Christian Gauger-Cosgrove captainkirk359 at gmail.com
Fri Apr 29 20:48:07 CDT 2016


On 29 April 2016 at 15:43, Chuck Guzis <cclist at sydex.com> wrote:
> I don't know what people do now.
>
The answer, apparently:

Step 1: Install package manager of choice.
Step 2: Create a blank project using the package manager and Framework
X (which is the "in" thing this week).
Step 3: Slap together two lines of code which are:
theThing.do();
theThing.show();
Step 4: Pray to every deity in existence no one changes anything in
the TWENTY-EIGHT THOUSAND dependencies of your blank file.
Step 4b: Shoot yourself in the head when someone "unpublishes" their
shitty eleven line implementation of the left pad function/algorithm
which promptly breaks your everything.

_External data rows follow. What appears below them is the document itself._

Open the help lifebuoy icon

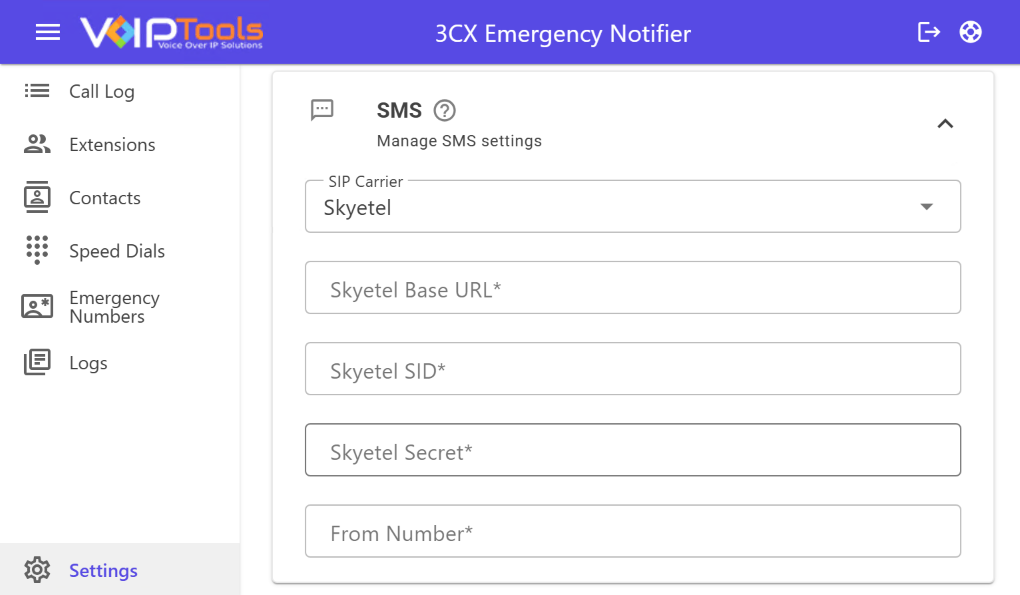click(x=970, y=33)
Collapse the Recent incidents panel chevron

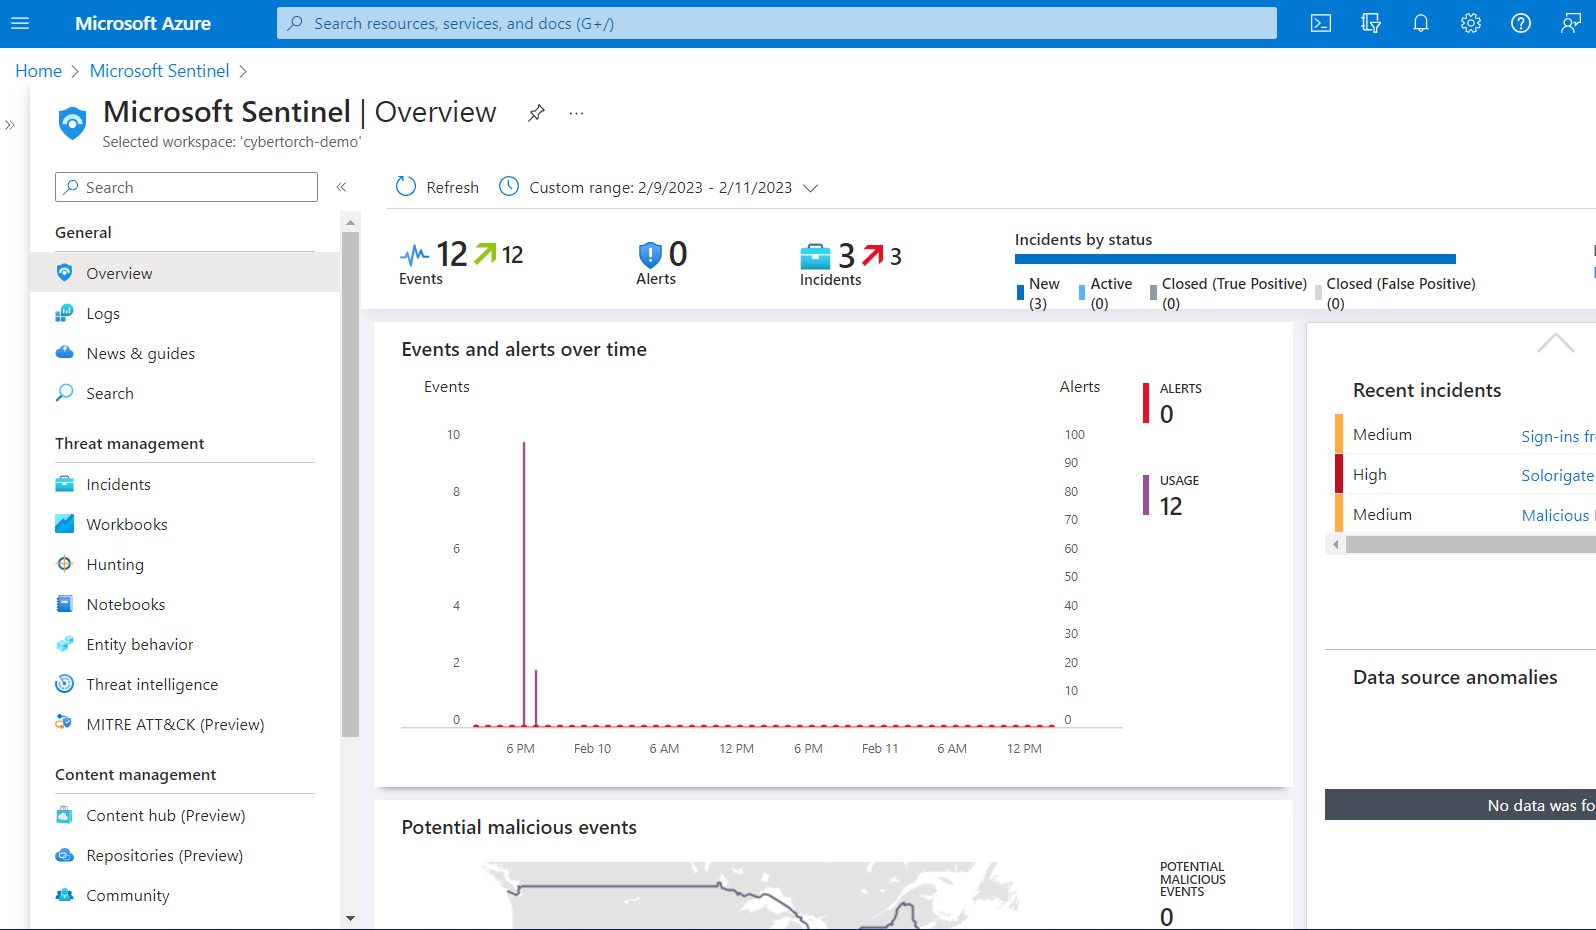click(1555, 343)
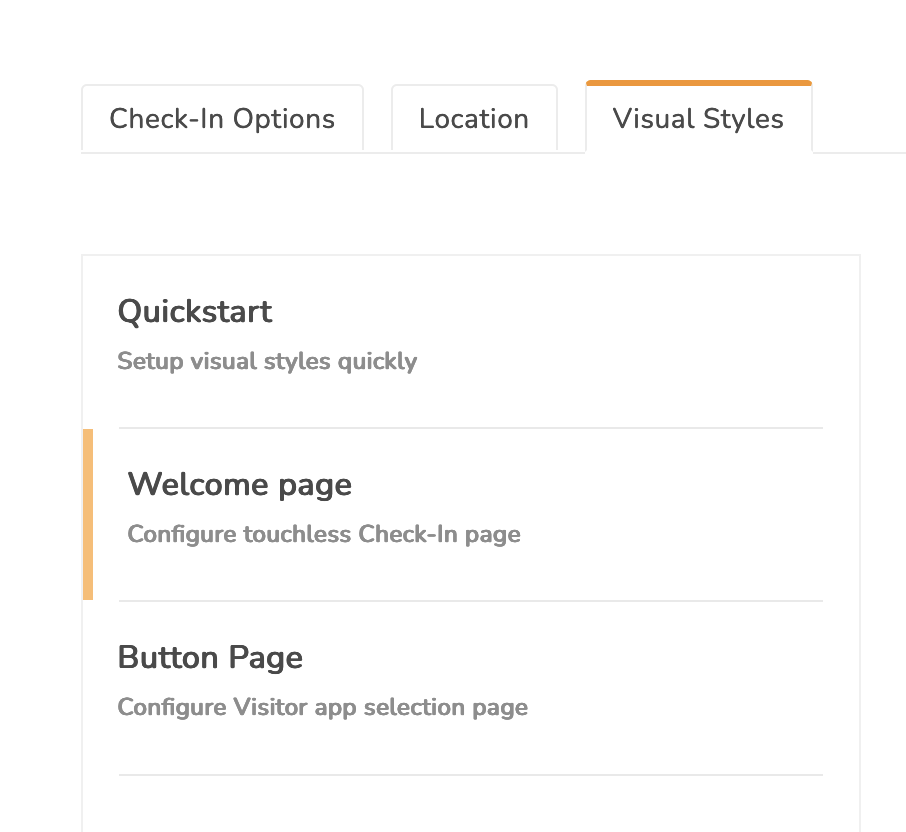The image size is (906, 832).
Task: Switch to the Check-In Options tab
Action: (222, 118)
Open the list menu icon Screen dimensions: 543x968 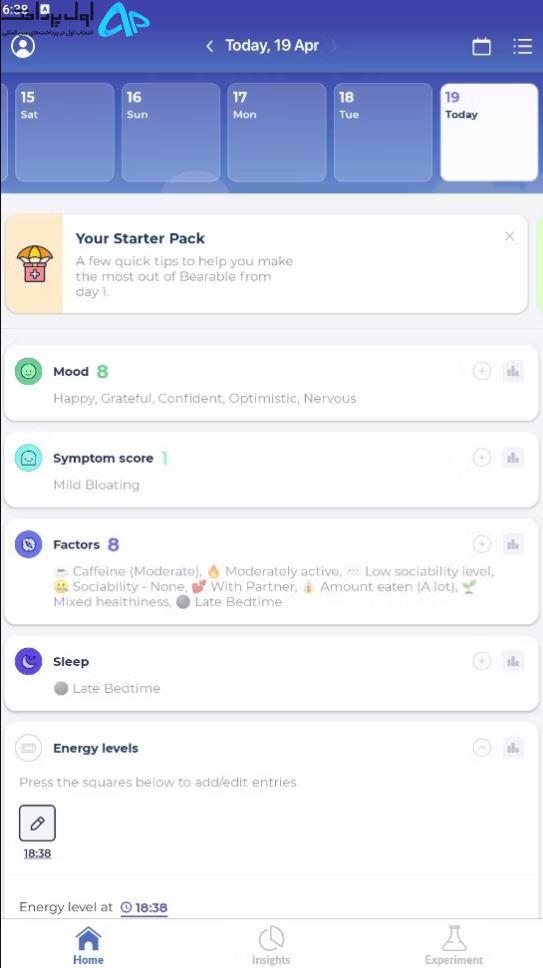[x=522, y=46]
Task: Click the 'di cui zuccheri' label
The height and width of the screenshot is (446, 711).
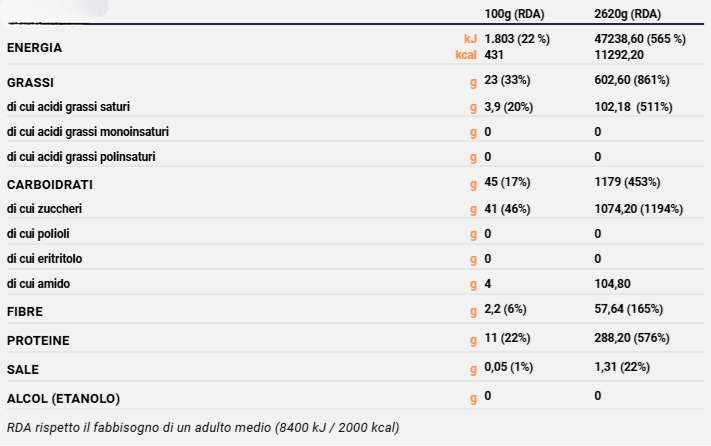Action: pos(44,209)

No you didn't use it, but it's
somewhere inside your 28000 (yes, really, twenty-eight thousand,
that's not a typo) dependencies needed to work your blank
jspm/npm-based app template.
Step 5: Shoot yourself in the head again because "Dude! Like,
Framework X is soooo uncool right now. Everyone's using Framework Y!"
or Framework X completely changes everything in the way it functions.
Because Reasons™.


Seriously, here's a blog post about the relatively recent fact that
one person managed to break some of the "big name" JavaScript
frameworks/apps/whatever-the-shit-they're-called-now:
<http://www.haneycodes.net/npm-left-pad-have-we-forgotten-how-to-program/>
"Functions are not packages," the author states, and I agree fully.
This is considered a "package" in the JavaScript world of the npm
package manager:
return toString.call(arr) == '[object Array]';
Yes, one line. The "isArray" package, on which seventy-two (72) other
packages depend.

Best thing is there's people in the comments defending this kind of
insanity as "hiding complexity." If you can't write something as
simple as a left padding function yourself because it's too complex,
why in the name of all things holy should I let you even go near any
kind of software development?

</rant>

Regards,
Christian
-- 
Christian M. Gauger-Cosgrove
STCKON08DS0
Contact information available upon request.